Une communication électronique désormais de principe 

Le décret opère un changement notable en matière de communication avec les actionnaires inscrits au nominatif. Jusqu’à présent, le recours à la voie électronique supposait l’accord préalable et individuel de l’actionnaire. Le nouvel article R. 225-63 du Code de commerce inverse cette logique en permettant aux sociétés de satisfaire par voie électronique à leurs obligations de convocation et de communication, sans recueil préalable du consentement. 

Cette faculté couvre notamment la convocation aux assemblées générales ainsi que la transmission des documents préparatoires (comptes, rapports, projets de résolutions). Elle s’étend également aux informations communiquées dans le cadre des opérations de fusion. 

En pratique, cette évolution permet aux sociétés d’envisager une dématérialisation accrue de leurs échanges avec les actionnaires, avec des gains attendus en termes de délais et de coûts. Elle suppose toutefois une attention particulière à la fiabilité des coordonnées électroniques et à l’organisation des flux d’information, en particulier s’agissant de la preuve de la bonne transmission des convocations. Un mécanisme transitoire est prévu : les actionnaires peuvent, jusqu’au 16 février 2028, demander le maintien de l’envoi postal pour toutes les assemblées ultérieures. 

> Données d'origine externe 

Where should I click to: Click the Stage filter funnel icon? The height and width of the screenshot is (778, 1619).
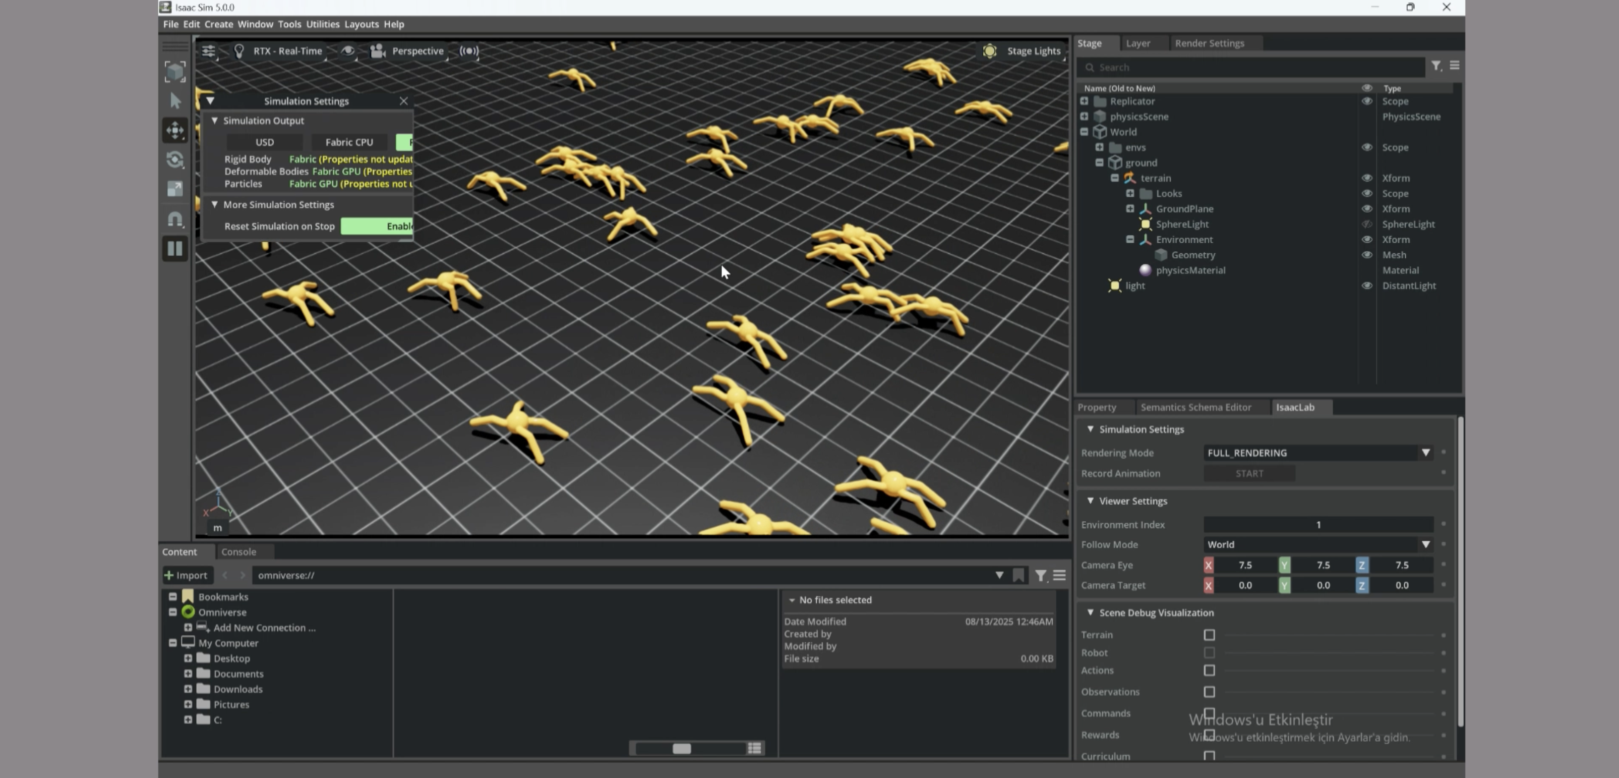click(x=1435, y=66)
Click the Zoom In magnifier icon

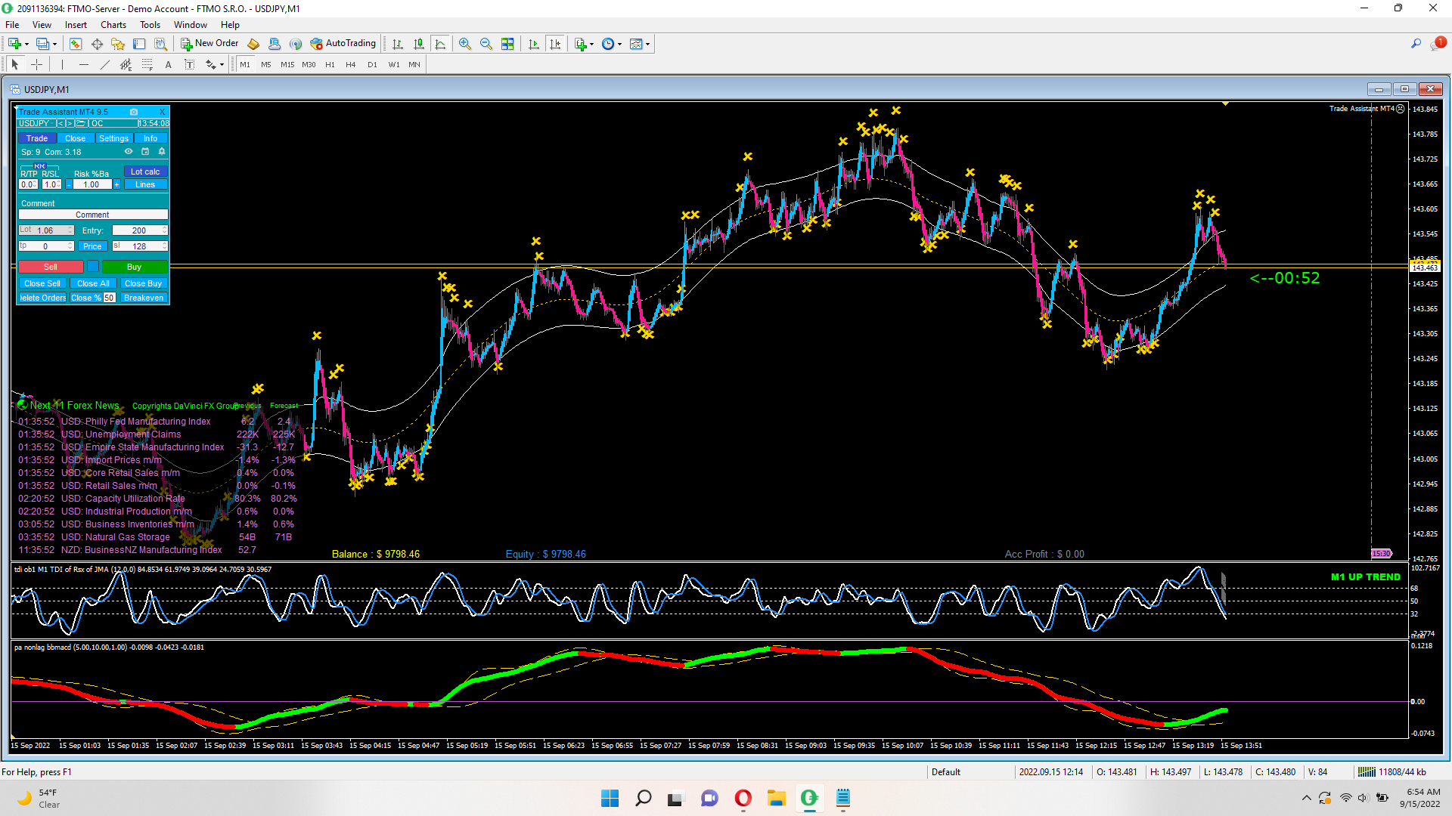(465, 44)
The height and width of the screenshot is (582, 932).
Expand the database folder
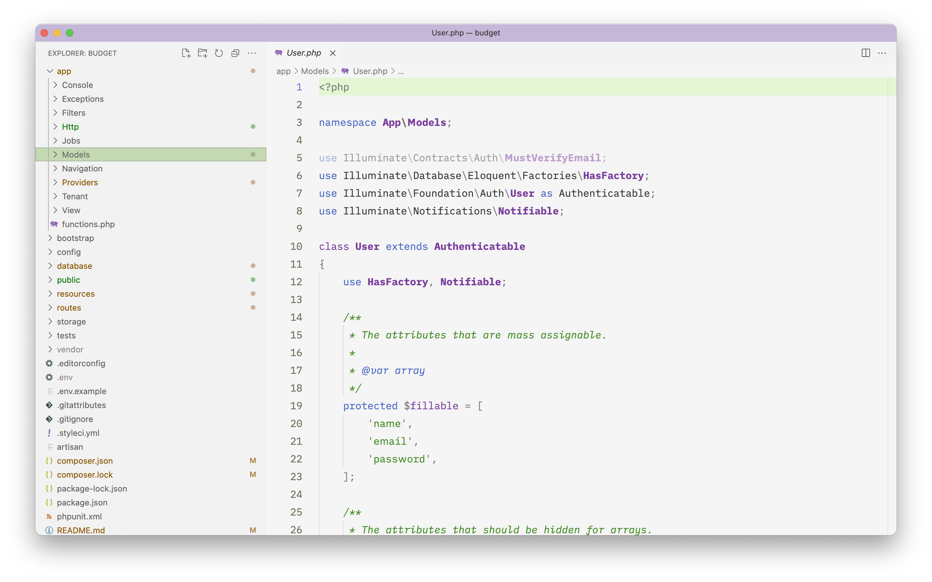[x=74, y=266]
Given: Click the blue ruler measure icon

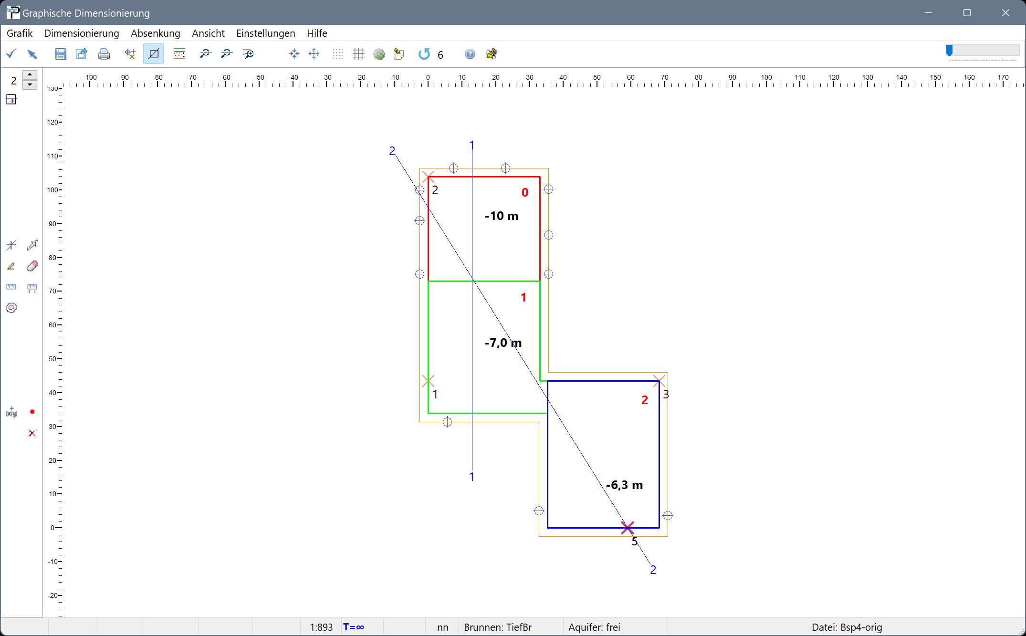Looking at the screenshot, I should click(x=11, y=287).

Une “record date” avancée à J-5 : un enjeu opérationnel immédiat 

Le décret modifie également la date à laquelle l’actionnaire doit justifier de sa qualité pour participer à l’assemblée. Pour les sociétés cotées, la “record date”, jusqu’alors fixée au deuxième jour ouvré précédant l’assemblée, est désormais portée au cinquième jour ouvré (art. R. 22-10-28 du Code de commerce). 

Ce décalage implique un ajustement immédiat des calendriers d’assemblées. L’ensemble du processus s’en trouve affecté, depuis la date limite de détention des titres jusqu’à l’organisation du vote par correspondance et la coordination avec les intermédiaires, ce qui suppose une revue rapide des calendriers internes et des instructions données aux prestataires. 

Pour les sociétés non cotées, si le principe demeure celui d’une appréciation à la date de l’assemblée, les statuts peuvent désormais prévoir une anticipation jusqu’à J-5, offrant une flexibilité accrue. 

Le site internet, support central de l’information des actionnaires 

Le décret renforce le rôle du site internet de la société comme vecteur d’information. Certains documents peuvent désormais être mis à disposition en ligne sans envoi individuel, dès lors que l’adresse du site est communiquée. 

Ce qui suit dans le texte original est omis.